長かった。分かっていたけれど、本当に長かったように思います。禁断症状とまではいきませんが、それ程までに自分はこの宇宙兄弟という作品に魅了されていたようです。けれど、勿論というべきか、待っていた甲斐はありましたね。ムッタ独特の所々とぼけた、それでいて本質の部分、芯の部分で非常に恰好の良いあのキャラクターを久しぶりに味わうことのできる一冊であり、いくつもの印象的なシーン、行為、言葉が余韻を残す一冊です。

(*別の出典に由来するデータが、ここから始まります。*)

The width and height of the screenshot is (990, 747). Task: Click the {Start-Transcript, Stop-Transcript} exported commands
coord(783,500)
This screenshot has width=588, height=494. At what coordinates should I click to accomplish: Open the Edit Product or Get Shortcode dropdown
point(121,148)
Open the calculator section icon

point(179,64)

今巻の内容はジョーカーズの中で最も異質、つかみ所のないキャラクターであったカルロのエピソードを中心に展開されていきます。彼が無断で、クルーからの離反ともとれるような行動を起こしている一方、ジョーカーズの方ではカルロの失踪を受けてバックアップクルーに前巻から登場していたこれまた奇妙なキャラクター、モッシュのメンバー入りが近づいていくのですが、どうしてか上手く説明する事の出来ない決定的な違和感を覚えてしまいます。モッシュのキャラクターが面白いかと訊かれれば我々読者は、『はい』、と答える他ない(酷く機械的で事務的な奇妙なリズムの持ち主)し、カルロが今迄決定的な存在感を放っていた訳でもないのに関わらず、そのような違和感と不安は消えません。特にジョーカーズの中でカルロの存在がそこまで重要な立ち位置にあるとは思えていなかったのに、どうしてか淋しさを感じます。ジョーカーズがジョーカーズではなくなってしまうような、小さくまとまってしまうような、少しずつリズムが崩れていくような、そんな淋しさと不安です。小山さんは、そういった人物のアニメイト、関係の構築が本当に上手なのだなと再確認しました。一見まとまりのないように見えたチーム、個々が個々のキャラクターのままに生きているチームにあって、ミステリアスな存在としてのカルロが、自身の本質と向き合う姿がその思いを強めます。ただ、クルーにとっては謎の存在で在り続けること、軽い存在のように見せていることこそが彼の恰好良さなのかもしれません。ただ、そのせいで彼が復帰する線はより薄くなる訳ですが、ううむ。宇宙兄弟特有の波ですかね。どうなるのか、現実的な作品にあって、この展開だとカルロ復帰の希望はあまり見えないように思いますが、読者としては予定調和を感じさせないという点で非常に楽しめます。